Going into 2020, I don't tend to make resolutions.  They're...well, they aren't stupid, but...they really aren't smart.  People expect to make HUGE changes, in just one day...then they are discouraged when they can't quit xyz cold turkey, when they discover they can't change their entire routine overnight.
But...I can make goals, yeah?
So.  Goals.
I'm hoping to purge.  My belongings mostly.  I'm extremely sentimental.  And I don't like to hurt people's feelings.  As such, I have a collection of adorable bears...that...are adorable.  I don't know where I got them.  And...frankly?  I don't really want them....
What I want is my music boxes, most of my horse figurines, most of my cat figurines, and my dragons.
I also have a collection of porcelain dolls.  Which, I loved as a child.  And some of them, I still love.  But I don't love or want all of them.  There's too many!
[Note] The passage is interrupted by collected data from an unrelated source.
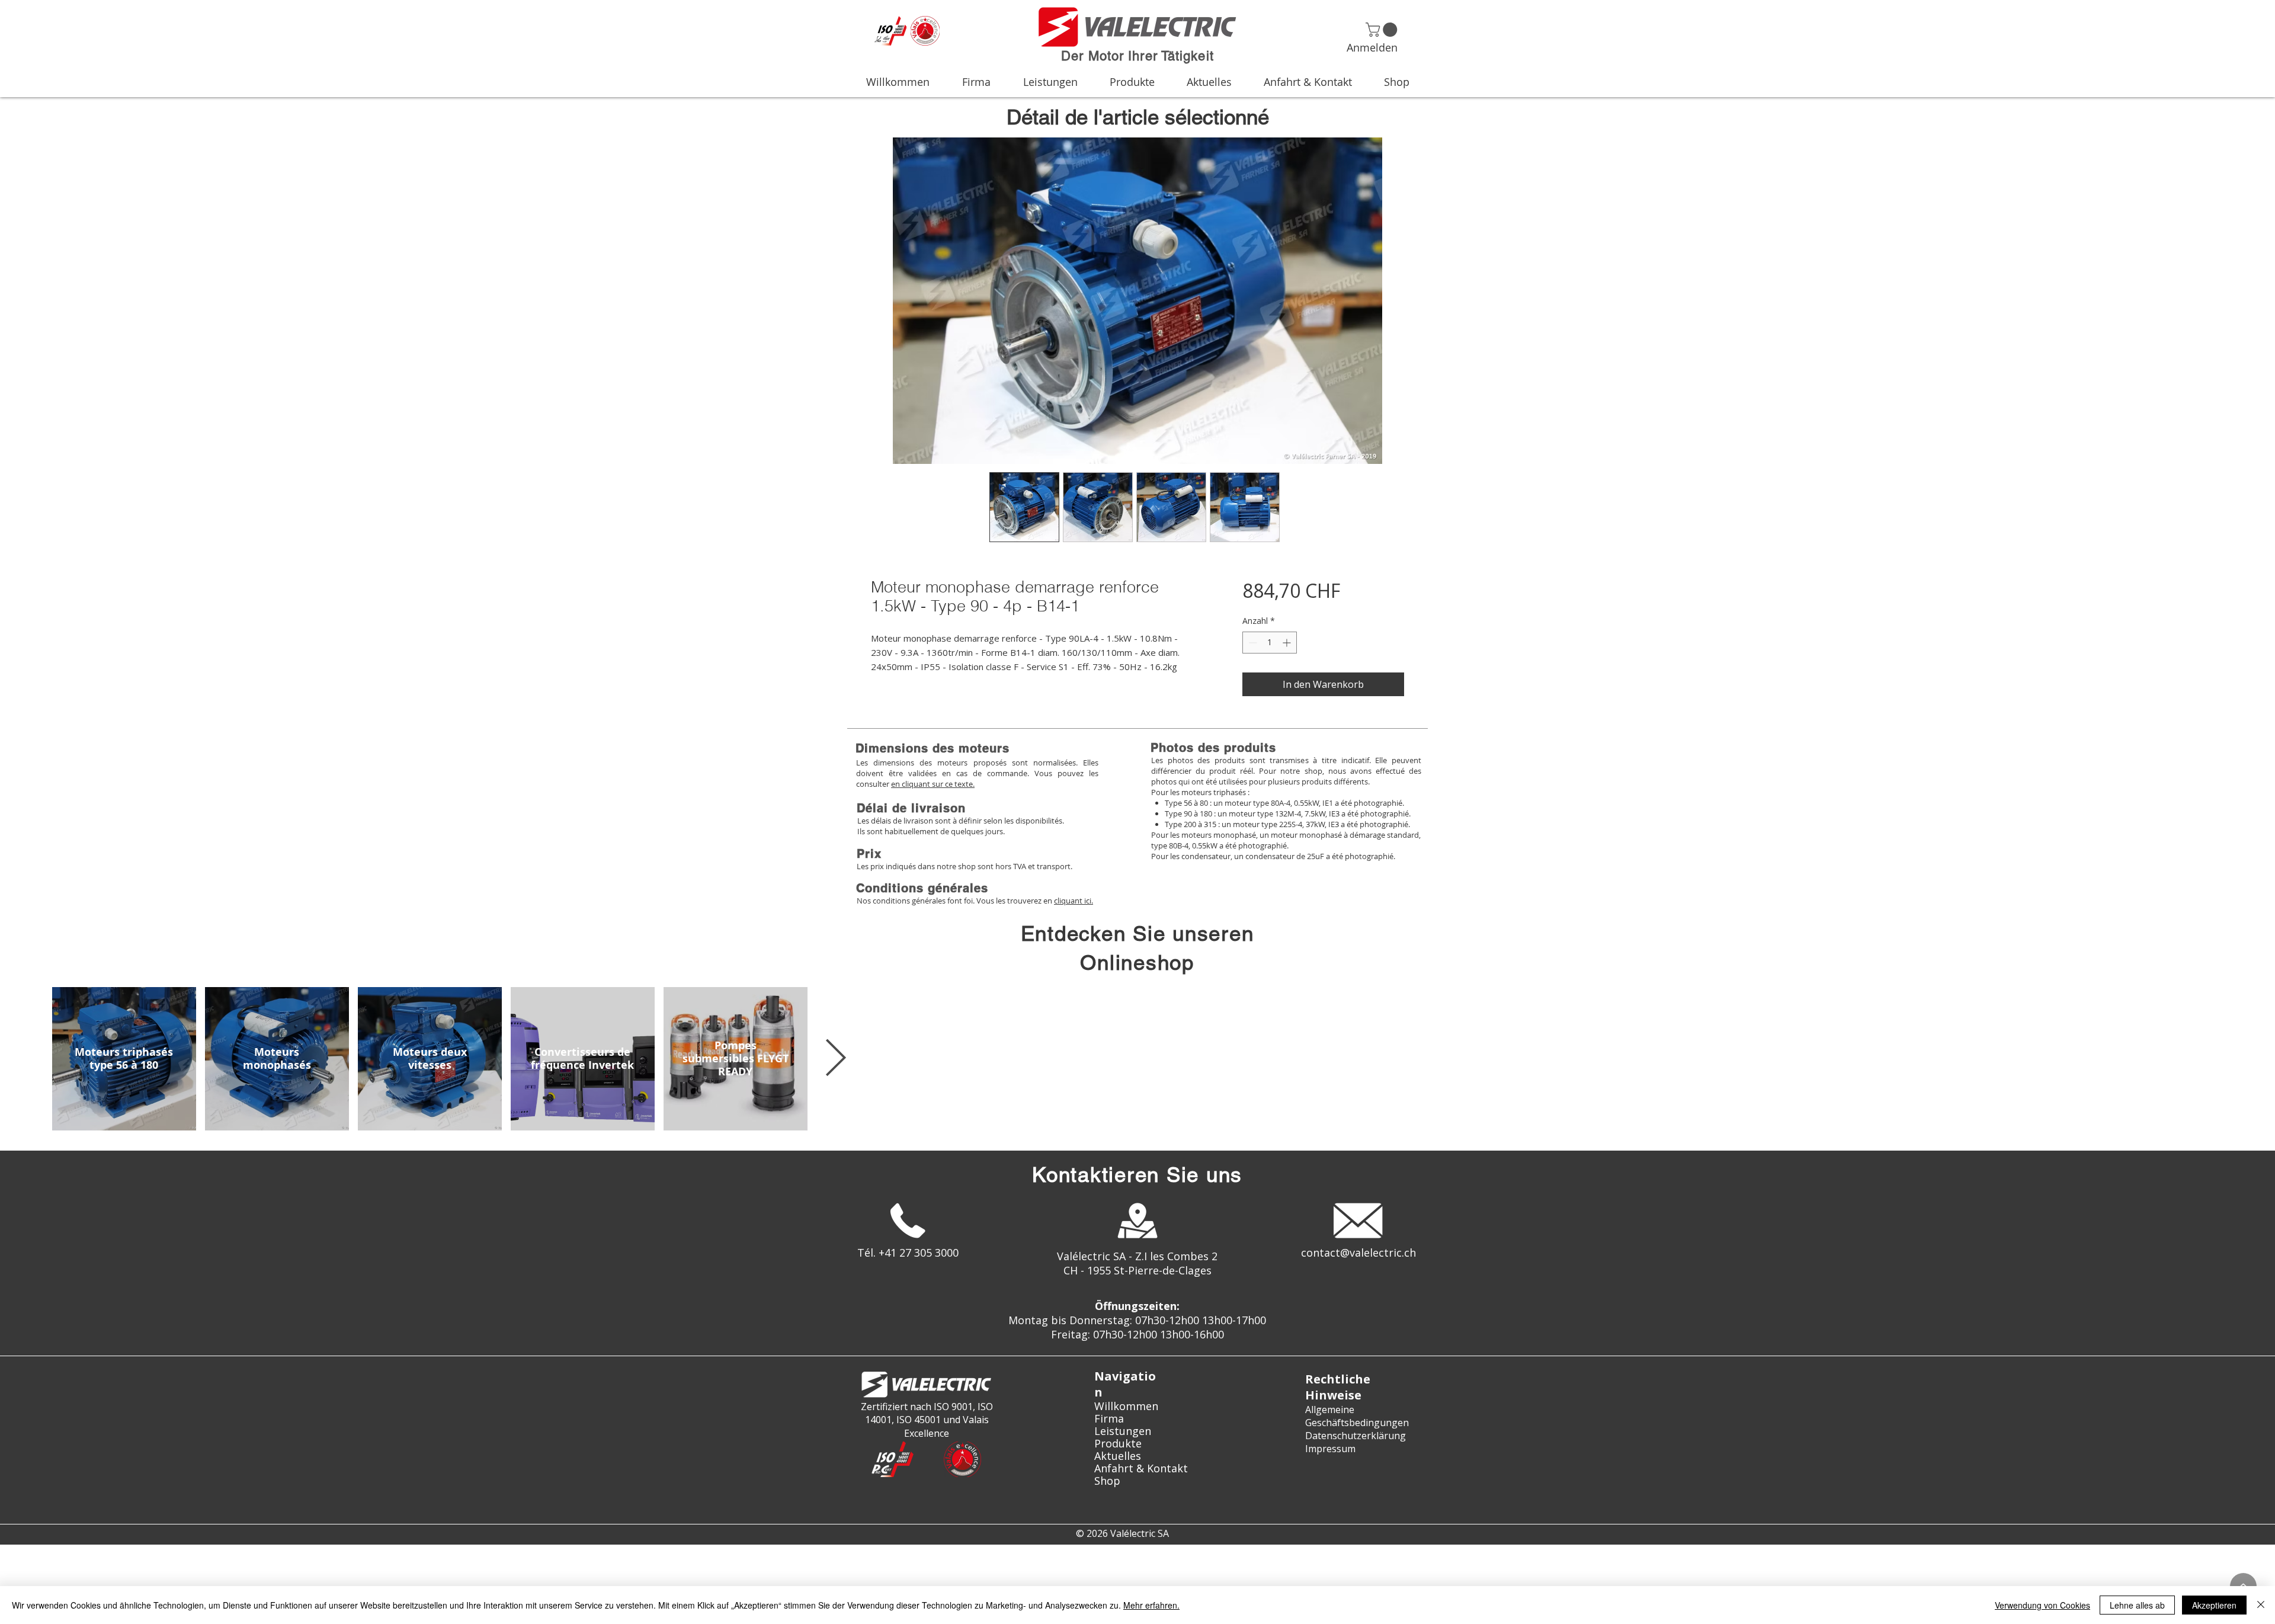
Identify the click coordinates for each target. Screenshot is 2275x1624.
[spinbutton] (1269, 642)
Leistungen (1122, 1431)
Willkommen (1126, 1406)
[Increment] (1287, 642)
So.  Some of them will be finding new homes before 2021.
Unfortunately, this purge will also need to touch my books.  Yeah, I'm screaming too.  They are my books!  And they're books!  But...let's face it...some of them I'm only keeping because they're books....
A good chunk of my childhood lives in my garage.  And...it's been there since September/October 2018....  As much as it hurts to admit...I probably don't care that much about some of that stuff.  Namely this random hat that I know is out there, but don't even care about wearing.  My posters?  Uh...I don't even remember what a lot of them look like.
Just like my clothing style has changed, so has my decorating style.  And that's okay.  It's okay to change.  It's okay to grow.
If 2019 taught me one thing...it's that change and growth is not only okay, but it is also good.  And...I guess this is more than one thing, but also...God is love.  It's one thing to know it in your head, because of course the Bible says that over and over...but to realize it in your heart...it's...lovely to be able to do so.